◆ Activity
Extract the data exactly, missing nothing.
%%
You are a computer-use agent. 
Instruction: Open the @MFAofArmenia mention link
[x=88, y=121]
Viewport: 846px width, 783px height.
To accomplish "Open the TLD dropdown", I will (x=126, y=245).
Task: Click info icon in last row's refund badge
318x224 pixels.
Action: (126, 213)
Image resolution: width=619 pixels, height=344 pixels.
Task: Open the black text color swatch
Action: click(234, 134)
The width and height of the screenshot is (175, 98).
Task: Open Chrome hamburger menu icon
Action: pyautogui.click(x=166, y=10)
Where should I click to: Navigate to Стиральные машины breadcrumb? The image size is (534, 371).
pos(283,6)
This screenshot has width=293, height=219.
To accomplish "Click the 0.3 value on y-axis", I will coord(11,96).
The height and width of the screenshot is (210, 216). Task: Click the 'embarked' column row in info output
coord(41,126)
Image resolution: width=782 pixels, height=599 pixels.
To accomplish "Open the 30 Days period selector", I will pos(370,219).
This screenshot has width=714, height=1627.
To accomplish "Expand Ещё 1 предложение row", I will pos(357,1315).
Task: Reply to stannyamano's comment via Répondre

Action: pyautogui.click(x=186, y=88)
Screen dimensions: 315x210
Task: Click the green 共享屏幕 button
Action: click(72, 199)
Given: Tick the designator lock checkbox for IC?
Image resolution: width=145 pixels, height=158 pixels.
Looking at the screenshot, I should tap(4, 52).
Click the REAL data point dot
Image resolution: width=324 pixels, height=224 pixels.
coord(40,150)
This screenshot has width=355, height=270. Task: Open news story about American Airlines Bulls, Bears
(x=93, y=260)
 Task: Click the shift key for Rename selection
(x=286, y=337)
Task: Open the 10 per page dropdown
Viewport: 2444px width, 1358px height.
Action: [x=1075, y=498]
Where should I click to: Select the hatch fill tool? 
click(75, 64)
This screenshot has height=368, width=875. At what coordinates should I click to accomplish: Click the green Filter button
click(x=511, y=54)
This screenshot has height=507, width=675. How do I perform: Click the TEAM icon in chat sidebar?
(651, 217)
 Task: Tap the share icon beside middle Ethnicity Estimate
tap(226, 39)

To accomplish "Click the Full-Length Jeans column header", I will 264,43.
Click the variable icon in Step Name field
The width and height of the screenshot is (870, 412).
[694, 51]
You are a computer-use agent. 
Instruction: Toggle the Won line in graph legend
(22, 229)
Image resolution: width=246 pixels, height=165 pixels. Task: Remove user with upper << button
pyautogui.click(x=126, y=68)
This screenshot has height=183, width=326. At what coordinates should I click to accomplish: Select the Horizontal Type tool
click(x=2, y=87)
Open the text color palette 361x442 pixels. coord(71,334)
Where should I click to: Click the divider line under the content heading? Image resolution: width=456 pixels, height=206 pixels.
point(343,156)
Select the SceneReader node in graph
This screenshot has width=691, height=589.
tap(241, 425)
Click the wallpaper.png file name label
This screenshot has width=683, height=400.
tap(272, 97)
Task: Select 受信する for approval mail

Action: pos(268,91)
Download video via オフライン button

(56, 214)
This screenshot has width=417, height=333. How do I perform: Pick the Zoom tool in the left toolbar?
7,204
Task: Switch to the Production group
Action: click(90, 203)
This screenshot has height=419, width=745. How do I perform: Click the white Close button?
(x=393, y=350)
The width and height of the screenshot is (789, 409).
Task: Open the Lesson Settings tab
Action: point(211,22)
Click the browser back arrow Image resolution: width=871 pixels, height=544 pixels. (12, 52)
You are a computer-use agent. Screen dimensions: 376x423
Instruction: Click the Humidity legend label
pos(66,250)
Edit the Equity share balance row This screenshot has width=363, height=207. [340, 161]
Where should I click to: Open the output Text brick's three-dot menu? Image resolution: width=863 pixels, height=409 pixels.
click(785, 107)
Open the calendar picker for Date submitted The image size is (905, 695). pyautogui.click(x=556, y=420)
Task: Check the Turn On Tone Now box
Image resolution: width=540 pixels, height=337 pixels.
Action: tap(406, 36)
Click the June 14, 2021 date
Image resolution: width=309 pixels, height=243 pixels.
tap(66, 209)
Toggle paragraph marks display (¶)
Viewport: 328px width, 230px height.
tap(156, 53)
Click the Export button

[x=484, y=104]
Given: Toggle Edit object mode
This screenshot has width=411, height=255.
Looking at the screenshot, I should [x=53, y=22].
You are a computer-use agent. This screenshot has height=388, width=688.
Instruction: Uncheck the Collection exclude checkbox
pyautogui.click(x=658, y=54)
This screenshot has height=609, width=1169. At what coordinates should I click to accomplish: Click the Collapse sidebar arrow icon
%%
◆ Result
You are a computer-use agent. 
Instruction: Open the @MFAofArmenia mention link
[x=88, y=121]
Viewport: 846px width, 783px height.
To accomplish "Open the TLD dropdown", I will (x=126, y=245).
Task: Click info icon in last row's refund badge
318x224 pixels.
Action: (126, 213)
Image resolution: width=619 pixels, height=344 pixels.
Task: Open the black text color swatch
Action: click(234, 134)
The width and height of the screenshot is (175, 98).
Task: Open Chrome hamburger menu icon
Action: pyautogui.click(x=166, y=10)
Where should I click to: Navigate to Стиральные машины breadcrumb? The image size is (534, 371).
pos(283,6)
This screenshot has width=293, height=219.
To accomplish "Click the 0.3 value on y-axis", I will coord(11,96).
The height and width of the screenshot is (210, 216). Task: Click the 'embarked' column row in info output
coord(41,126)
Image resolution: width=782 pixels, height=599 pixels.
To accomplish "Open the 30 Days period selector", I will pos(370,219).
This screenshot has width=714, height=1627.
To accomplish "Expand Ещё 1 предложение row", I will pos(357,1315).
Task: Reply to stannyamano's comment via Répondre

Action: pyautogui.click(x=186, y=88)
Screen dimensions: 315x210
Task: Click the green 共享屏幕 button
Action: click(72, 199)
Given: Tick the designator lock checkbox for IC?
Image resolution: width=145 pixels, height=158 pixels.
Looking at the screenshot, I should tap(4, 52).
Click the REAL data point dot
Image resolution: width=324 pixels, height=224 pixels.
coord(40,150)
This screenshot has width=355, height=270. Task: Open news story about American Airlines Bulls, Bears
(x=93, y=260)
 Task: Click the shift key for Rename selection
(x=286, y=337)
Task: Open the 10 per page dropdown
Viewport: 2444px width, 1358px height.
Action: [x=1075, y=498]
Where should I click to: Select the hatch fill tool? 
click(75, 64)
This screenshot has height=368, width=875. At what coordinates should I click to accomplish: Click the green Filter button
click(x=511, y=54)
This screenshot has height=507, width=675. How do I perform: Click the TEAM icon in chat sidebar?
(651, 217)
 Task: Tap the share icon beside middle Ethnicity Estimate
tap(226, 39)

To accomplish "Click the Full-Length Jeans column header", I will 264,43.
Click the variable icon in Step Name field
The width and height of the screenshot is (870, 412).
[694, 51]
You are a computer-use agent. 
Instruction: Toggle the Won line in graph legend
(22, 229)
Image resolution: width=246 pixels, height=165 pixels. Task: Remove user with upper << button
pyautogui.click(x=126, y=68)
This screenshot has height=183, width=326. At what coordinates should I click to accomplish: Select the Horizontal Type tool
click(x=2, y=87)
Open the text color palette 361x442 pixels. coord(71,334)
Where should I click to: Click the divider line under the content heading? Image resolution: width=456 pixels, height=206 pixels.
point(343,156)
Select the SceneReader node in graph
This screenshot has width=691, height=589.
tap(241, 425)
Click the wallpaper.png file name label
This screenshot has width=683, height=400.
tap(272, 97)
Task: Select 受信する for approval mail

Action: pos(268,91)
Download video via オフライン button

(56, 214)
This screenshot has width=417, height=333. How do I perform: Pick the Zoom tool in the left toolbar?
7,204
Task: Switch to the Production group
Action: click(90, 203)
This screenshot has height=419, width=745. How do I perform: Click the white Close button?
(x=393, y=350)
The width and height of the screenshot is (789, 409).
Task: Open the Lesson Settings tab
Action: point(211,22)
Click the browser back arrow Image resolution: width=871 pixels, height=544 pixels. (12, 52)
You are a computer-use agent. Screen dimensions: 376x423
Instruction: Click the Humidity legend label
pos(66,250)
Edit the Equity share balance row This screenshot has width=363, height=207. [340, 161]
Where should I click to: Open the output Text brick's three-dot menu? Image resolution: width=863 pixels, height=409 pixels.
click(785, 107)
Open the calendar picker for Date submitted The image size is (905, 695). pyautogui.click(x=556, y=420)
Task: Check the Turn On Tone Now box
Image resolution: width=540 pixels, height=337 pixels.
Action: tap(406, 36)
Click the June 14, 2021 date
Image resolution: width=309 pixels, height=243 pixels.
tap(66, 209)
Toggle paragraph marks display (¶)
Viewport: 328px width, 230px height.
tap(156, 53)
Click the Export button

[x=484, y=104]
Given: Toggle Edit object mode
This screenshot has width=411, height=255.
Looking at the screenshot, I should [x=53, y=22].
You are a computer-use agent. This screenshot has height=388, width=688.
Instruction: Uncheck the Collection exclude checkbox
pyautogui.click(x=658, y=54)
This screenshot has height=609, width=1169. At what coordinates should I click to accomplish: Click the Collapse sidebar arrow icon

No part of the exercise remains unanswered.